Genossenschaft in Venezuela

Vertrauen heißt das Zauberwort

Kein Chef, ein Einheitslohn und ständig wechselnde Arbeitsplätze: Seit 50 Jahren wirtschaften die Genossenschafter von Cecosesola erfolgreich im krisengeschüttelten Venezuela. Und die Schlangen vor ihren Lebensmittelmärkten werden immer länger.

Die „Feria“, der Markt des Genossenschaftsverbandes Cecosesola in Barquisimeto, ähnelt einer Maschinenhalle. Doch statt schweren Geräten stehen hier große Metallkörbe mit Tomaten, Zitronen, Kochbananen und Karotten. Keine Werbung, keine Dekoration und keine Auslagen animieren zum Einkauf. Trotzdem stehen die Menschen vor dem Zaun geduldig Schlange, bis sie eintreten dürfen.

Maribel Pérez kommt jedes Wochenende hierher: „Vor allem Gemüse und Grundnahrungsmittel bekomme ich hier billiger“, sagt die Mutter von vier Kindern. „Das ist so wichtig in dieser der Krise.“ Hyperinflation und wenige Nahrungsmittel – damit kämpfen die Venezolanerinnen und Venezolaner jeden Tag. Und wenn es Lebensmittel gibt, dann reicht meist das Geld nicht, um sie zu kaufen. Der Mindestlohn ist inzwischen bei 800.000 Bolivares angelangt, das sind umgerechnet nicht einmal vier US-Dollar pro Monat.

Der Staat verteilt zwar subventionierte Lebensmittel, jedoch viel zu selten und nicht genug – und wer sich offen gegen die Regierung stellt, bekommt nicht einmal die. Die großen Lebensmittelmärkte des Genossenschaftsverbandes „Central Cooperativa de Servicios Sociales del Estado Lara“, kurz Cecosesola, sind deshalb überlebenswichtig für die knapp eine Million Einwohnerinnen und Einwohner von Barquisimeto, der viertgrößten Stadt Venezuelas.

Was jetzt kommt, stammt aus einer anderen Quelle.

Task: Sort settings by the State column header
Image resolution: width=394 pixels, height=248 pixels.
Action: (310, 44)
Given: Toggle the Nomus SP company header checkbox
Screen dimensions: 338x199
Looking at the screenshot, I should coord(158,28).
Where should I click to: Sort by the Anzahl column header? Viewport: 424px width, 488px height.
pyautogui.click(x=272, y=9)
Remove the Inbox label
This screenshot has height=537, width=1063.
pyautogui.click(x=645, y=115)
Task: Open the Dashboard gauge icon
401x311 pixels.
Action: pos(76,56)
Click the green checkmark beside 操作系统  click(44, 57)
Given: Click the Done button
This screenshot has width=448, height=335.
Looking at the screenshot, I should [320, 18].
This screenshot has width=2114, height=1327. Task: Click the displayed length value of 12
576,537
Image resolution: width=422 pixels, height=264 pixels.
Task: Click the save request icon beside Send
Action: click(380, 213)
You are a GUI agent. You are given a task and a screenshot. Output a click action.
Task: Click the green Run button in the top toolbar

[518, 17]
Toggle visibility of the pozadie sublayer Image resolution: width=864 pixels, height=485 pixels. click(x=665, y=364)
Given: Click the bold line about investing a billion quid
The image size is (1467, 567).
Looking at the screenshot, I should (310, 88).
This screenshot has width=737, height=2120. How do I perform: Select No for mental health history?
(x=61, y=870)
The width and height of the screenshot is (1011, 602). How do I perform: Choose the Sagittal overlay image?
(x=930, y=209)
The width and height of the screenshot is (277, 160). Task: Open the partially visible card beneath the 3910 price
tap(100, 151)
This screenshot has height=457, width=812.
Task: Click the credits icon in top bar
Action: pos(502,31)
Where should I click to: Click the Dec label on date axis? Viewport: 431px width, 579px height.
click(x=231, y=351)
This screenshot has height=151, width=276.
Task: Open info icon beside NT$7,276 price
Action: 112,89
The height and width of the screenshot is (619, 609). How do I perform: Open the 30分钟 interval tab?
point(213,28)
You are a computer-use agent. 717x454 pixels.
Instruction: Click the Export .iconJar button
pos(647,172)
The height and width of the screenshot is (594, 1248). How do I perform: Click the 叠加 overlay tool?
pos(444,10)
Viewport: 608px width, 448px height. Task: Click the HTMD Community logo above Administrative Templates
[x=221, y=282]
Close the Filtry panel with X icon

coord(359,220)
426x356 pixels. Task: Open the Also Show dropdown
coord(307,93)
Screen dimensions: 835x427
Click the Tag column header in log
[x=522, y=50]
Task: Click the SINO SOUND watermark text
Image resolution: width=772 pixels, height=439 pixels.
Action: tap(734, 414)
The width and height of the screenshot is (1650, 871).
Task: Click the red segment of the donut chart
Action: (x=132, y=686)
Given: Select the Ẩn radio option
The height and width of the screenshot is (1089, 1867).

Maribel Pérez hat ihre große Plastiktasche mitgebracht: Sie packt Tomaten, Zitronen, Paprikaschoten und Karotten ein. Das Wiegen der Ware an der Kasse geht schnell. Es gibt nur zwei Preisklassen bei Cecosesola, je eine für Gemüse und Obst, abgerechnet wird nach dem Gewicht.An der Kasse sitzt Jennifer Escalona. „Zwei Jahre bin ich schon hier und lerne immer noch dazu“, sagt die junge Frau und lächelt. Wie alle Mitarbeiterinnen und Mitarbeiter der Genossenschaft wechselt sie regelmäßig den Arbeitsplatz, nächste Woche wird sie vielleicht den Einkauf machen oder die Toilette putzen. Sie erhält denselben Lohn wie langjährige Mitarbeiter mit Universitätsabschluss und kann genauso mitreden wie alle anderen 1400 Genossenschafterinnen und Genossenschafter. Denn einen Geschäftsführer oder Chef gibt es hier nicht.

Jeder Genossenschafter lernt jeden Betrieb kennen

Der selbstverwaltete Genossenschaftsverband Cecosesola unterhält in Barquisimeto 22 Verkaufsstellen für Gemüse und Grundnahrungsmittel, außerdem sechs Gesundheitszentren, eine Putzmittelfabrik und ein Bestattungsunternehmen. Außer den Ärztinnen und Ärzten in den Gesundheitszentren rotieren die Beschäftigten innerhalb der verschiedenen Betriebe. So sollen alle Arbeiten wertgeschätzt werden, und die Genossenschafter erhalten einen besseren Einblick in den Gesamtbetrieb. Der Verband existiert bereits seit 50 Jahren – und hält an seinen Idealen fest, obwohl er ebenfalls unter der schweren Wirtschaftskrise leidet, die Venezuela seit Jahren fest im Griff hat.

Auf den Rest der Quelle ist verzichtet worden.